Footage of a man and woman having fake blood applied has been viewed thousands of times in posts claiming it shows Ukraine “faking” civilian casualties following the Russian invasion. In fact, the clip was filmed in 2020 on the set of a series called “Contamin”.
“Ukraine faking Russian civilian massacres for pity and more money from international community,” reads a post on BitChute from February 28.
The video, viewed more than 11,000 times, shows a man and a woman having fake blood smeared on their faces.
The video was shared in similar posts here, here and here as heavy shelling in Ukraine following Russia’s invasion on February 24 killed hundreds of civilians and forced more than 1.5 million people to flee the country.

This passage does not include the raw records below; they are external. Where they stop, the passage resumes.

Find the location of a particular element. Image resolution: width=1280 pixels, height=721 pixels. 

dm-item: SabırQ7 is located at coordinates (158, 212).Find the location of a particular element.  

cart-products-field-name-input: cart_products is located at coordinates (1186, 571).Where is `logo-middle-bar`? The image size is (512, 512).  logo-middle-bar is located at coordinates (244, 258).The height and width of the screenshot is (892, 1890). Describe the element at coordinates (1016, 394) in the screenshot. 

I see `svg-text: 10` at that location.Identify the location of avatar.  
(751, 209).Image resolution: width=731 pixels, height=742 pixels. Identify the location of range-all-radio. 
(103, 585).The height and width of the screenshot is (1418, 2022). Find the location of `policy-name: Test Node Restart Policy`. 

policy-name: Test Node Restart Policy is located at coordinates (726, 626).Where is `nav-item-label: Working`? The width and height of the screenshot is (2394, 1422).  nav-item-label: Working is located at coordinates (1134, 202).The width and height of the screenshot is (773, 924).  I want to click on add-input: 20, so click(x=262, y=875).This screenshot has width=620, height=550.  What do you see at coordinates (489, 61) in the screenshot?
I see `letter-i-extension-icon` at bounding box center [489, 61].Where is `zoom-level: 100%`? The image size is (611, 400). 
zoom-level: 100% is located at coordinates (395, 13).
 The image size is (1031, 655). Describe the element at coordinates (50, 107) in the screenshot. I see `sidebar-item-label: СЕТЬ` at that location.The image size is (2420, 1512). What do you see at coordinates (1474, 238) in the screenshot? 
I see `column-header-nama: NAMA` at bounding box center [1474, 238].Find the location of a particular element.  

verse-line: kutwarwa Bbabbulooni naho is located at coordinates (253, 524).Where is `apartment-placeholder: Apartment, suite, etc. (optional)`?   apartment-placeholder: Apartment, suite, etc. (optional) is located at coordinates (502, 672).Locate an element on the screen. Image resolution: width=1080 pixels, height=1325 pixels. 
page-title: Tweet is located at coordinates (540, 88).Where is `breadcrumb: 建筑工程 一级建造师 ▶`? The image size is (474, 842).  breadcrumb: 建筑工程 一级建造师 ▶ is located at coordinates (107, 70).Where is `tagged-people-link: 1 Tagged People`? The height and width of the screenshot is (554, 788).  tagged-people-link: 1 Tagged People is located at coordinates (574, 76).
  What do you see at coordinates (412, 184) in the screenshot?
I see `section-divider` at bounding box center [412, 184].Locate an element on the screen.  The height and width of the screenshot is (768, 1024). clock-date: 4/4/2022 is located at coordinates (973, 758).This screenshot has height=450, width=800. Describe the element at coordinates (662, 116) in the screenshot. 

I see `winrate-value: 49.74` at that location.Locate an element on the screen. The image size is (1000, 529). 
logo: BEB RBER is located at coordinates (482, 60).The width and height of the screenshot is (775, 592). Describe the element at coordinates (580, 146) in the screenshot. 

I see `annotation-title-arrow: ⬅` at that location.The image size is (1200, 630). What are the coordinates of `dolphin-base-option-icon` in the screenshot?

The clip was also posted by Simeon Boikov, a conspiracy theorist who runs a self-stylised military group called the Australian Cossacks, which aims to “promote pro-Russian sentiment,” he told Australia’s national broadcaster ABC.
“How the Media fabricate Fake War News (Propaganda),” reads the title of a YouTube video he posted sharing the footage on February 27, which has since attracted more than 49,000 views.
However, the claim is false.
The post from December 28, 2021 by a TikTok user called Daria Driuchenko features the description “Driu Production” and text overlay reading “Zombie movie”.
In the comments of the video, Driuchenko told people enquiring about the clip that it was made for a series called “Contamin”.
Here is a comparison between the footage shared in misleading posts (left) and in Driuchenko’s TikTok post (right).
Contacted by AFP, Driuchenko said the video showed behind-the-scenes footage of the making of “Contamin”, a series about a pandemic.
“We are filmmakers so we have a lot of ‘making-of’ videos,” she said.
She said the video was filmed in 2020 and sent AFP screenshots of similar clips, where the date saved on her phone is shown as November 14, 2020.
Driuchenko has since removed the video from her TikTok account.
The woman featured in the TikTok video can be seen in a scene in a video uploaded to Vimeo by Franklin titled “Contamin Reel”.
Below is an image comparison showing a screenshot from “Contamin Reel” (left) and the original video uploaded to TikTok (right).
The man in the video can be also seen in an Instagram post from Driu Productions’ account alongside hashtags “#contamin the process” and “#backstage”.
Here is a comparison of the man featured in the video (left) and Driu Production’s Instagram post (right).
AFP has debunked a wave of false claims about the Ukraine conflict.